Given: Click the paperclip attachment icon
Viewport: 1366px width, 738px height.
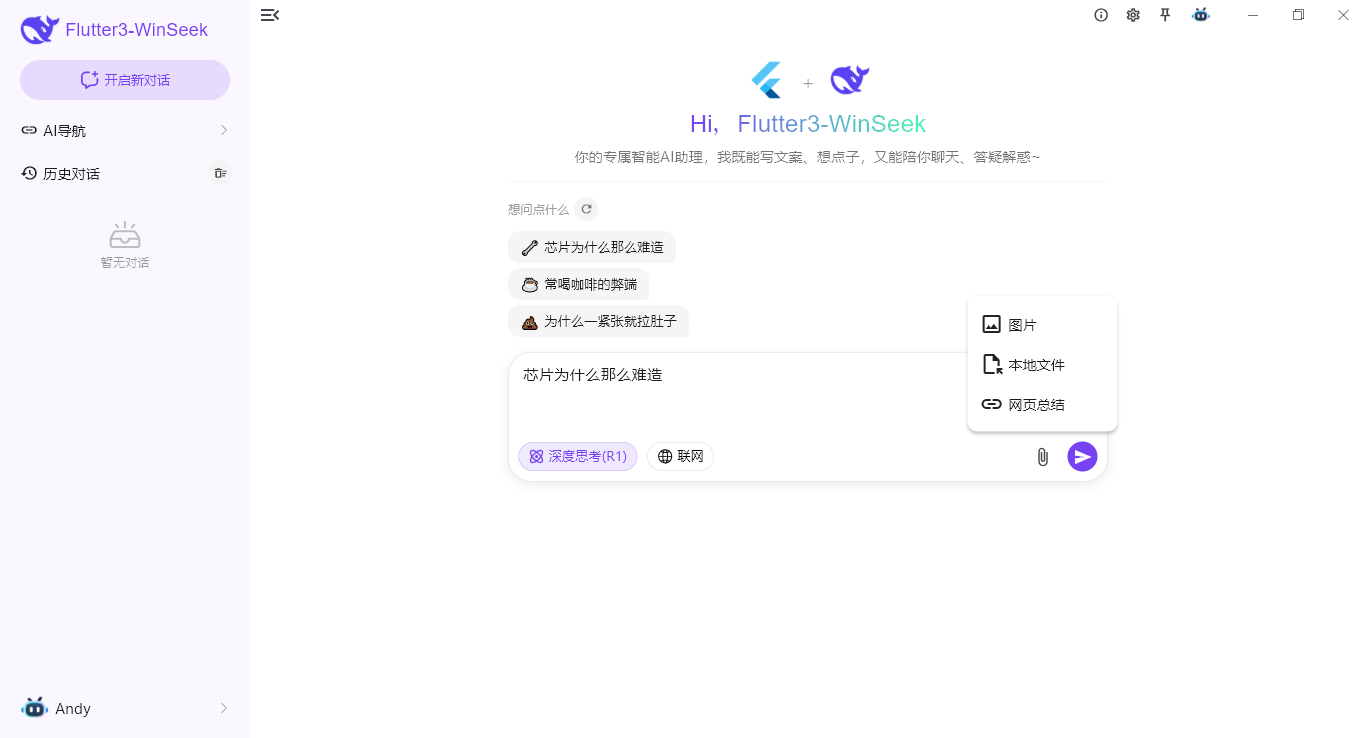Looking at the screenshot, I should tap(1042, 456).
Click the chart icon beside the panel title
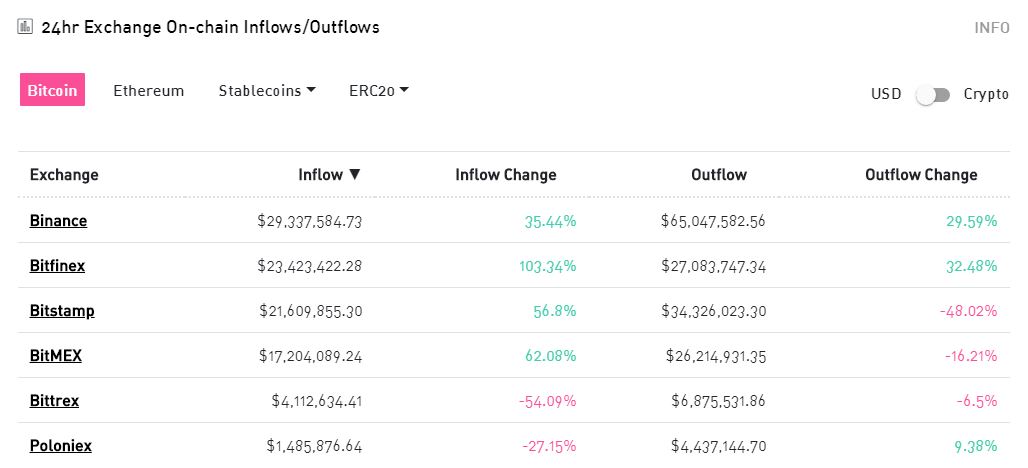Screen dimensions: 1028x468 26,27
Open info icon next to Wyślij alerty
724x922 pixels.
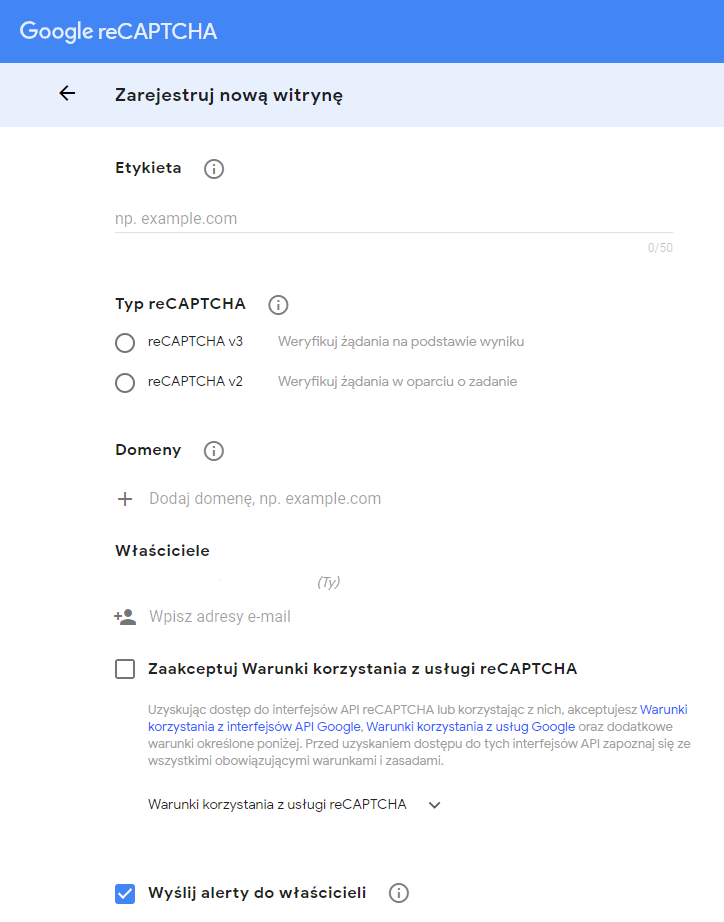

^^^^

- WORK ORDER -
Copy each line of the records precisely and drop any images they hold.

- ANSWER AREA -
Given: Click the paperclip attachment icon
Viewport: 1366px width, 738px height.
Looking at the screenshot, I should tap(1042, 456).
Click the chart icon beside the panel title
Screen dimensions: 1028x468 26,27
Open info icon next to Wyślij alerty
724x922 pixels.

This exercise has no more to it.